08-词嵌入(Word embeddings)

文章目录

      • 1. One-hot编码
      • 2. 用独一无二的数字编码每个单词
      • 3. 词嵌入
      • 4. 代码示例
        • 4.1 数据准备
        • 4.2 使用Embedding层
        • 4.3 文本预处理
        • 4.4 创建一个分类模型
        • 4.5 编译/训练模型

1. One-hot编码

这一部分,之前已在 01-Embedding层是什么?怎么理解?简单的评论情感分类实验 这篇文章中详细解释过。
08-词嵌入(Word embeddings)_第1张图片

2. 用独一无二的数字编码每个单词

我们可能尝试的第二种方法是使用独一无二的数字对每个单词进行编码。继续上面的例子,您可以将1赋给“cat”,2赋给“mat”,以此类推。
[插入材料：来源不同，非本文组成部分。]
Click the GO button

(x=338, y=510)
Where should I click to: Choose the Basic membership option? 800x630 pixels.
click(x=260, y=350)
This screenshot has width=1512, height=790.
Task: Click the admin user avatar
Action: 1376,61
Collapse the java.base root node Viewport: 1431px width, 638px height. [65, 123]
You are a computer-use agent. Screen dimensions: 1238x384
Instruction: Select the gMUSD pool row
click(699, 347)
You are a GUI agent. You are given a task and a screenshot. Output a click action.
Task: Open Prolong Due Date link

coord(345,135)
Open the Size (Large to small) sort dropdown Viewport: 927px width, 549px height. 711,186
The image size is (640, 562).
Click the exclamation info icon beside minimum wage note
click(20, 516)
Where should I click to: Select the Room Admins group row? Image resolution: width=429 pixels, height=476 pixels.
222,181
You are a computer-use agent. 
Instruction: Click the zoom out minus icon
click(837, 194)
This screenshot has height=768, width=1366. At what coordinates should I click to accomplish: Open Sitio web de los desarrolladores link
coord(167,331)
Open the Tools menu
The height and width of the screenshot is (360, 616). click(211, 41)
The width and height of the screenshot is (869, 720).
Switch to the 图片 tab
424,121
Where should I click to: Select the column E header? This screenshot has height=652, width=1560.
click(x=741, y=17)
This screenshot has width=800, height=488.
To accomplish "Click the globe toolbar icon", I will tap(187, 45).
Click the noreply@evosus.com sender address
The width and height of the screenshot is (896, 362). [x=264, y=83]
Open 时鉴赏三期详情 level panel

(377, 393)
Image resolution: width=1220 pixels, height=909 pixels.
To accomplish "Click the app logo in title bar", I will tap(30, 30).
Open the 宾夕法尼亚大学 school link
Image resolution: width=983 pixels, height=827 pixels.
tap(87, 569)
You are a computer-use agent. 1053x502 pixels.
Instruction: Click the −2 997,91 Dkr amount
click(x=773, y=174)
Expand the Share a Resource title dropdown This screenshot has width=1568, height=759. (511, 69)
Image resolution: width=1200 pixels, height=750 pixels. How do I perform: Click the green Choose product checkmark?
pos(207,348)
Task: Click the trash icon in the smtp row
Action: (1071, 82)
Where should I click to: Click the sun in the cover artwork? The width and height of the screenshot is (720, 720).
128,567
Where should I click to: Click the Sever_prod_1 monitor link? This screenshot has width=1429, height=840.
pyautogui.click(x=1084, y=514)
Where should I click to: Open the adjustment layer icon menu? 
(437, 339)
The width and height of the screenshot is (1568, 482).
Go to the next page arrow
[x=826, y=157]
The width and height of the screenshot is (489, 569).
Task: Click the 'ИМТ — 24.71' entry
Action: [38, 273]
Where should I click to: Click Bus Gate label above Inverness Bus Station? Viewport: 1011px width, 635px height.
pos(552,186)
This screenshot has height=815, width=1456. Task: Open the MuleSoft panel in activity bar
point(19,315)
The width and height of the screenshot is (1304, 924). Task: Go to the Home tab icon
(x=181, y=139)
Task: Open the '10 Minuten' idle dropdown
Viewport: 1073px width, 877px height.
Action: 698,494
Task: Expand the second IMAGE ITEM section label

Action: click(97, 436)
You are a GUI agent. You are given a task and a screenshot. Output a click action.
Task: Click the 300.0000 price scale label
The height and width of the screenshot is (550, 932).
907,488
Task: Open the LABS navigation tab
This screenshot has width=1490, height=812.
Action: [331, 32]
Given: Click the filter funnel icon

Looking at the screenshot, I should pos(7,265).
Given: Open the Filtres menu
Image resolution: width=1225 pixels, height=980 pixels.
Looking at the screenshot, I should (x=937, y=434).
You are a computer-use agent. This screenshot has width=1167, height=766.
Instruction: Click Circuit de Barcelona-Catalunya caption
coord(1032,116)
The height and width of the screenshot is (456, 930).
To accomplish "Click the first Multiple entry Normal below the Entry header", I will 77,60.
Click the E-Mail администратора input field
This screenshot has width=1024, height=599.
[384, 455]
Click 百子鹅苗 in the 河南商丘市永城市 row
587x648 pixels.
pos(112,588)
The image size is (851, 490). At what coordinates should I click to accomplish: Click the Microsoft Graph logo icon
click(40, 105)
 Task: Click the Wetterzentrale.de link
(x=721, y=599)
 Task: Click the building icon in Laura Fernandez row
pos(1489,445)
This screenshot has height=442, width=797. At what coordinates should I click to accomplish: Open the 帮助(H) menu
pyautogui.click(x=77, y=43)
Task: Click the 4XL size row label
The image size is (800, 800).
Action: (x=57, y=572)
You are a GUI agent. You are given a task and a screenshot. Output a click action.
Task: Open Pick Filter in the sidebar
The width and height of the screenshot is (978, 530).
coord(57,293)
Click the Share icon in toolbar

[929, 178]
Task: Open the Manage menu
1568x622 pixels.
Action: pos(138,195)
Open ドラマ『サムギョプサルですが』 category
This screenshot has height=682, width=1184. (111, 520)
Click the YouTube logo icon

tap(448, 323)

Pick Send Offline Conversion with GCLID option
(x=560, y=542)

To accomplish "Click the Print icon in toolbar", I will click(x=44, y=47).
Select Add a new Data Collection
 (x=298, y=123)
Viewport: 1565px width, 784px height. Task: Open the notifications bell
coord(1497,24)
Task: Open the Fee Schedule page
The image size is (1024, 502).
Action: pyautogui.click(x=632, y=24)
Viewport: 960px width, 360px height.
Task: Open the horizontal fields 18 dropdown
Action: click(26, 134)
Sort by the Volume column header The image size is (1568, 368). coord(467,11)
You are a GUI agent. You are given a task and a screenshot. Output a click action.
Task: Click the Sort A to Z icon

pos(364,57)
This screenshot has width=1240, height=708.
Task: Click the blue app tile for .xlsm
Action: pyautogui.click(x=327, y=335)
然后,你可以将“猫坐在垫子上”这句话编码为密集向量,如[5,1,4,3,5,2]。 这种方法是有效的。现在有了一个稠密的向量(所有元素都是满的),而不是一个稀疏的向量。

然而,这种方法也有两个缺点:

  1. 整数编码是任意的(它不捕获单词之间的任何关系)。
  2. 对于模型来说,解释整数编码是一项挑战。例如,线性分类器学习每个特征的单个权重。因为任何两个单词的相似度与其编码的相似度之间没有关系,所以这种特征-权重组合是没有意义的。

3. 词嵌入

单词嵌入为我们提供了一种高效、密集的表示方式,其中相似的单词具有相似的编码。 重要的是,您不必手工指定这种编码。一个嵌入是一个密集的浮点值向量(向量的长度是你指定的参数)。不用手动指定嵌入的值,它们是可训练的参数(模型在训练过程中学习到的权值,与模型学习密集层的权值的方式相同)。通常可以看到8维(用于小型数据集)的单词嵌入,在处理大型数据集时可以达到1024维。更高维度的嵌入可以捕捉单词之间的细粒度关系,但需要更多的数据来学习。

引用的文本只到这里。